What is expected: Below are entries; copy exactly the lines from the one with "一對一英語補習班 龍潭 (15, 351)" through the one with "相簿 (10, 58)", both included, and leave out the rest.

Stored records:
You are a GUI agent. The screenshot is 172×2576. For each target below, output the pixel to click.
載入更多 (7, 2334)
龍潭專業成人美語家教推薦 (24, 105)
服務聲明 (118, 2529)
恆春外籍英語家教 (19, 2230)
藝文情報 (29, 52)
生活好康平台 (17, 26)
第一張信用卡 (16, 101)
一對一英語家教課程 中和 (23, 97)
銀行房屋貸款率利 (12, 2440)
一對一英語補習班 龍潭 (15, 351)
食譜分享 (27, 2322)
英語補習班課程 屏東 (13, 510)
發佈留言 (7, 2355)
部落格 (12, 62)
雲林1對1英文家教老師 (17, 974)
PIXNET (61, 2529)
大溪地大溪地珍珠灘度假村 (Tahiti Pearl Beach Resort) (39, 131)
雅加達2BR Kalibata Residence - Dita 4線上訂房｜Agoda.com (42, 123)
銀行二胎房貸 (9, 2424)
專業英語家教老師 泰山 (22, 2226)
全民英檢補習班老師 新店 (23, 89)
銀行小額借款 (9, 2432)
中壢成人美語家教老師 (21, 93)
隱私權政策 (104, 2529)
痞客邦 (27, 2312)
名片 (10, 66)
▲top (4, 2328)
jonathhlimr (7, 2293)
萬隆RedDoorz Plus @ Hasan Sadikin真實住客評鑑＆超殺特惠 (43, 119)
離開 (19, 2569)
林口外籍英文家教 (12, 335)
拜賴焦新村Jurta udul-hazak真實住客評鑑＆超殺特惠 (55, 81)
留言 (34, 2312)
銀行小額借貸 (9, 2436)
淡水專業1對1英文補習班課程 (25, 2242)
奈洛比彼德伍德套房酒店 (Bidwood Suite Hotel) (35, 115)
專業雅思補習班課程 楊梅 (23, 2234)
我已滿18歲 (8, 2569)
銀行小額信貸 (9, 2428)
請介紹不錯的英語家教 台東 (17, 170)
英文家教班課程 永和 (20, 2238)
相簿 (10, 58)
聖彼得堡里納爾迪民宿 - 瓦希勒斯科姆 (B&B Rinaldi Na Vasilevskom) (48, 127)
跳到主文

Task response:
一對一英語補習班 龍潭 (15, 351)
食譜分享 (27, 2322)
英語補習班課程 屏東 (13, 510)
發佈留言 (7, 2355)
部落格 (12, 62)
雲林1對1英文家教老師 (17, 974)
PIXNET (61, 2529)
大溪地大溪地珍珠灘度假村 (Tahiti Pearl Beach Resort) (39, 131)
雅加達2BR Kalibata Residence - Dita 4線上訂房｜Agoda.com (42, 123)
銀行二胎房貸 (9, 2424)
專業英語家教老師 泰山 (22, 2226)
全民英檢補習班老師 新店 (23, 89)
銀行小額借款 (9, 2432)
中壢成人美語家教老師 (21, 93)
隱私權政策 (104, 2529)
痞客邦 (27, 2312)
名片 (10, 66)
▲top (4, 2328)
jonathhlimr (7, 2293)
萬隆RedDoorz Plus @ Hasan Sadikin真實住客評鑑＆超殺特惠 (43, 119)
離開 (19, 2569)
林口外籍英文家教 (12, 335)
拜賴焦新村Jurta udul-hazak真實住客評鑑＆超殺特惠 (55, 81)
留言 (34, 2312)
銀行小額借貸 (9, 2436)
淡水專業1對1英文補習班課程 (25, 2242)
奈洛比彼德伍德套房酒店 (Bidwood Suite Hotel) (35, 115)
專業雅思補習班課程 楊梅 (23, 2234)
我已滿18歲 (8, 2569)
銀行小額信貸 (9, 2428)
請介紹不錯的英語家教 台東 (17, 170)
英文家教班課程 永和 (20, 2238)
相簿 (10, 58)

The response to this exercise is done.